An op ed on the ICJ ruling and Milosevic:
I don't really agree with this statement though:
The court's judgment has broad implications. It amounts to a posthumous
acquittal of Mr. Milosevic for genocide in Bosnia.
For one, as other analysts have explained the ICJ ruling does not have a direct correspondence to Milosevic's guilt or not guilt. Only the judges in the Milosevic ICTY case know how the evidence that was introduced (including the evidence that was submitted in closed session) was perceived by then.
This of course does not mean that the judges would not have found Mr. Milosevic not guilty of genocide. While most analyses that I've looked at noted that the prosecution proved the other 60 odd crimes against humanity and war crimes Milosevic was accused of, there have been debate amongst legal experts and Balkan specialists over whether the prosecution proved the intent to destroy, that is necessary to commit genocide.
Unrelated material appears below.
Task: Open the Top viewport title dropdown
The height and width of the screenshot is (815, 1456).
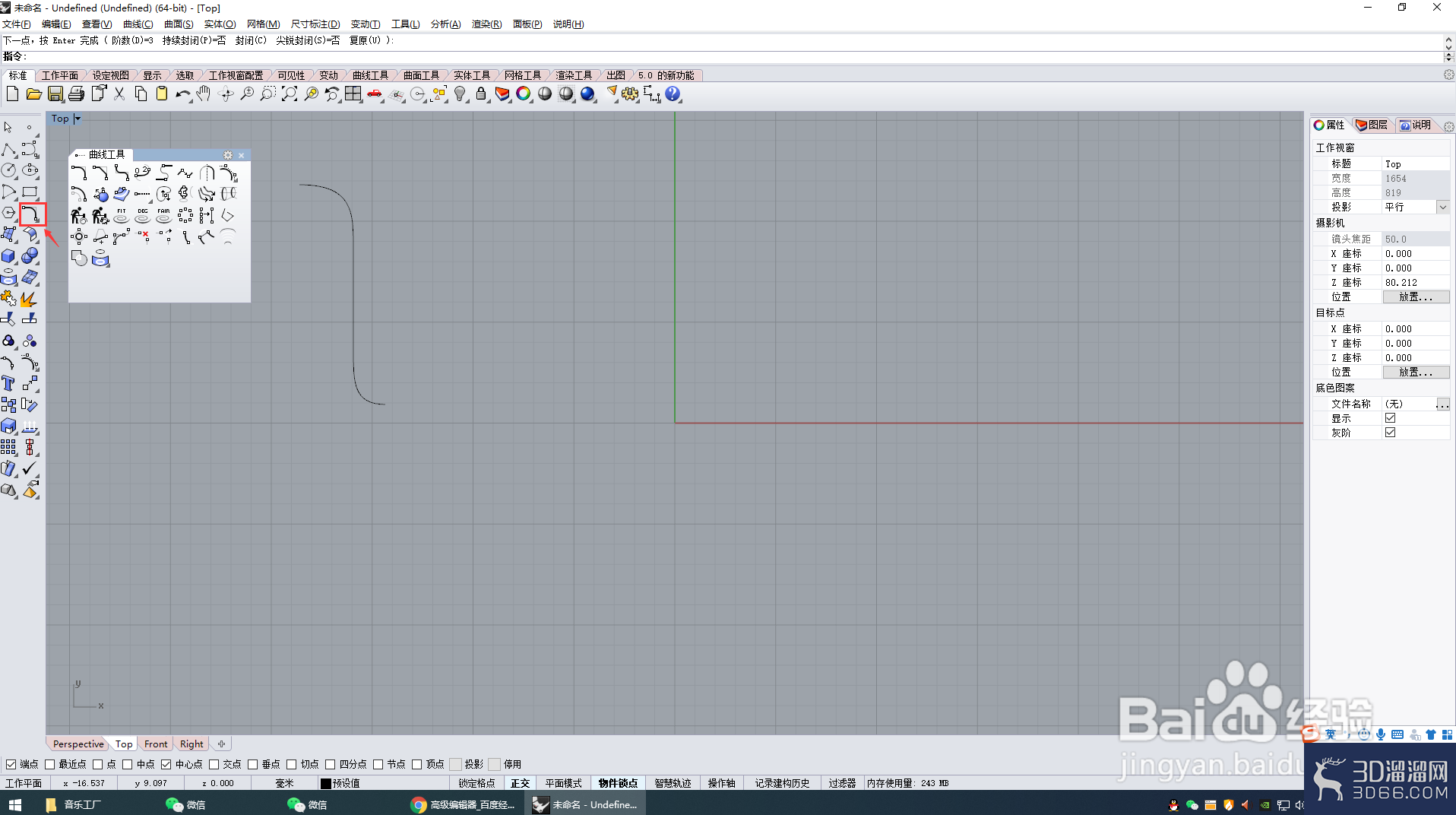Action: point(78,119)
The point however is that the ICJ ruling can not be read as an absolute sign that Milosevic would have, or would not have, been acquitted of genocide.
Of course, whether he would have been given the distinct honor of being labeled a genocidaire by an international court is a moot point now that his case is null and void; and with the exception of a curious mixture of ultra-nationalists right wing extremists; and ultra-leftists extremists; Milosevic is still a mass murderer.